Below is an example of how the vertex shader in the starter code for Project 2 functions.

Vertex shader.PNG

Fragment Shader

If the vertex shader manipulated vertices, the fragment shader manipulates fragments. Tautology aside, what is a fragment? Well it's quite close to a pixel but not quite.

Fragment vs pixel.png

As you can see above, a fragment is a partial pixel that a triangle intersects into. The pixel merging pipeline that actually merges these fragments to determine the final color a pixel should be hasn't happened yet, and so our fragments aren't grid-aligned pixels yet.

So what are the operations that can be done on these fragments? We can still change the final color of the pixel at this point, meaning we can still apply screen-space lighting effects(such as per-pixel lighting) or z-buffer manipulations. The ultimate job of the fragment shader is to output the final color of the fragment, as we see below from the starter code for Project 2.

Fragment shader.PNG

Some Coding Tips

Here's some code tips to help you through the fun filled journey that Project 2 is.

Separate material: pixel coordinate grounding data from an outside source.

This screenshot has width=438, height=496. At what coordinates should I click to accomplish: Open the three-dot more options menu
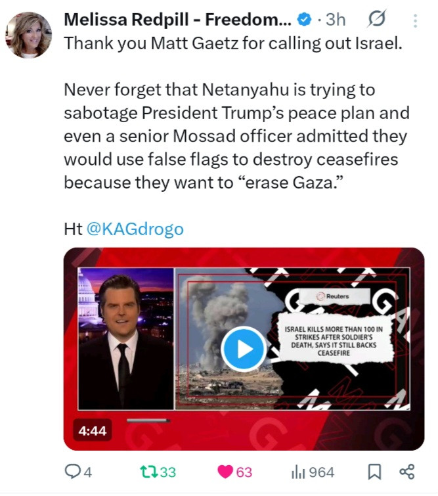415,21
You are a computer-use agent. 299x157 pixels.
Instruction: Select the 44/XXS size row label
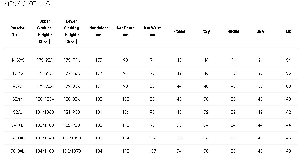click(x=17, y=60)
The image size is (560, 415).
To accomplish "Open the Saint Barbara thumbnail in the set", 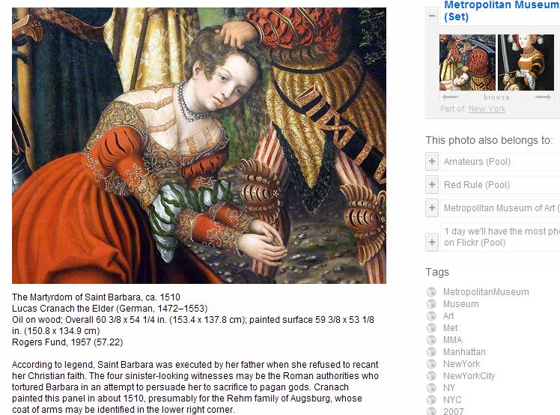I will pyautogui.click(x=467, y=63).
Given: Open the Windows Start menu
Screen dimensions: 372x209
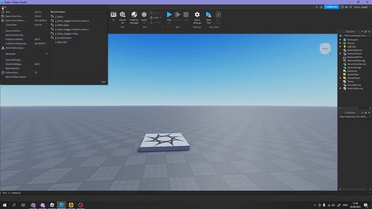Looking at the screenshot, I should pyautogui.click(x=5, y=205).
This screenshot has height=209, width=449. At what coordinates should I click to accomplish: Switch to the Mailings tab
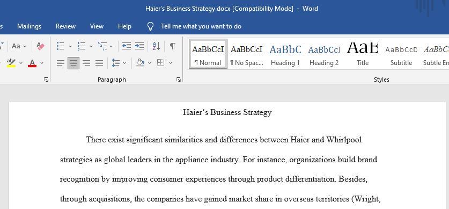click(29, 26)
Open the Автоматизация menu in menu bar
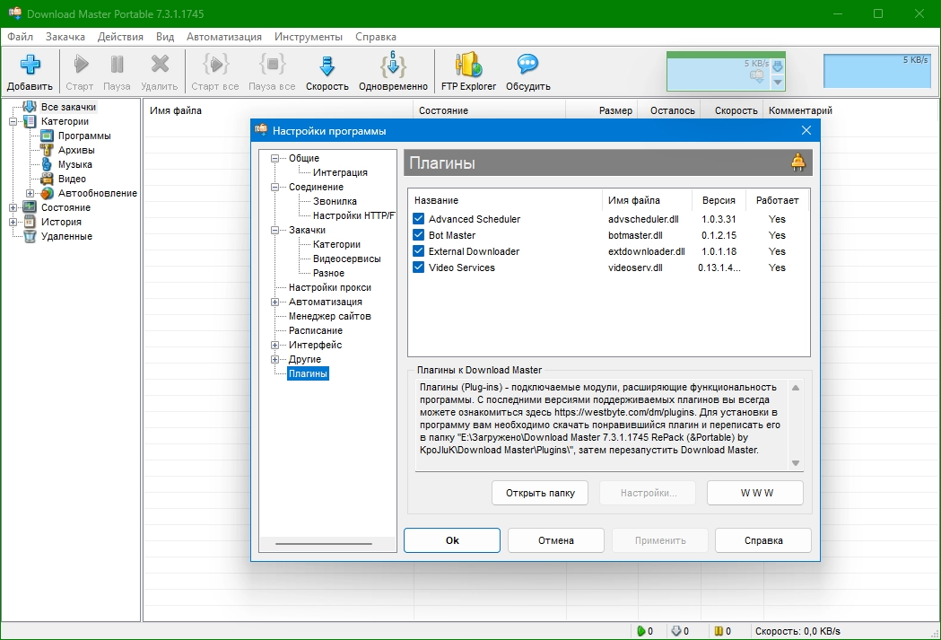 224,37
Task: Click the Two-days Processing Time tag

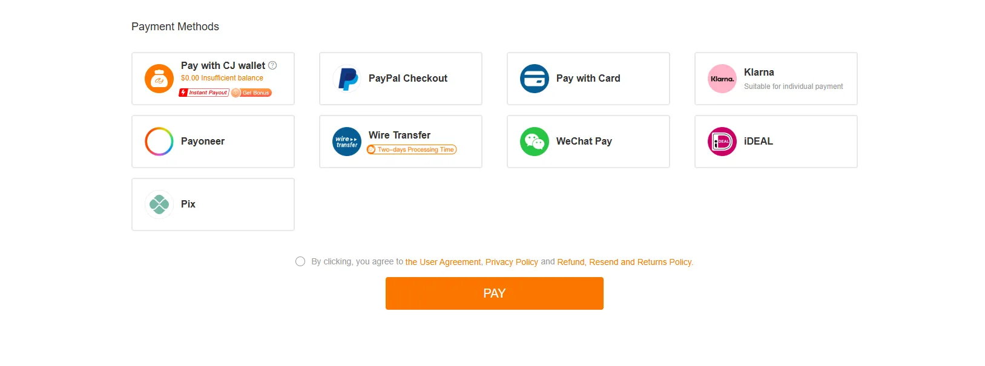Action: coord(412,149)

Before we get into them, remember the Coding Tips from Week 2? Many of them still apply so keep them in mind! Especially the creation of utility functions, making sure you use object construction correctly, and avoiding hairy if-statements.

Update Your Drivers

Now that we're jumping to modern OpenGL, make sure you have your latest drivers that support this. Any machine that was bought in a reasonable timeframe should support all these functions, but make sure your drivers are up-to-date. For Windows machine, this will be your graphics driver from your vendor, and for OS X machines, your OS version must be 10.9 or higher.

Segmentation Faults? Check Your Object Initializations!

For OpenGL to properly initialize an object, an OpenGL context needs to be created. This happens only after GLFW itself is initialized. This means any object initialization that utilize OpenGL such as Cube.cpp must be done in initialize_objects() at the earliest.

To summarize, take note of these three points:

  • Global pointer declaration is okay.
  • Global pointer initialization is NOT okay.
    • Perform all calls to new in initialize_objects()
  • Calling constructors of objects that perform gl*() function calls before GLFW is initialized will result in a segmentation fault.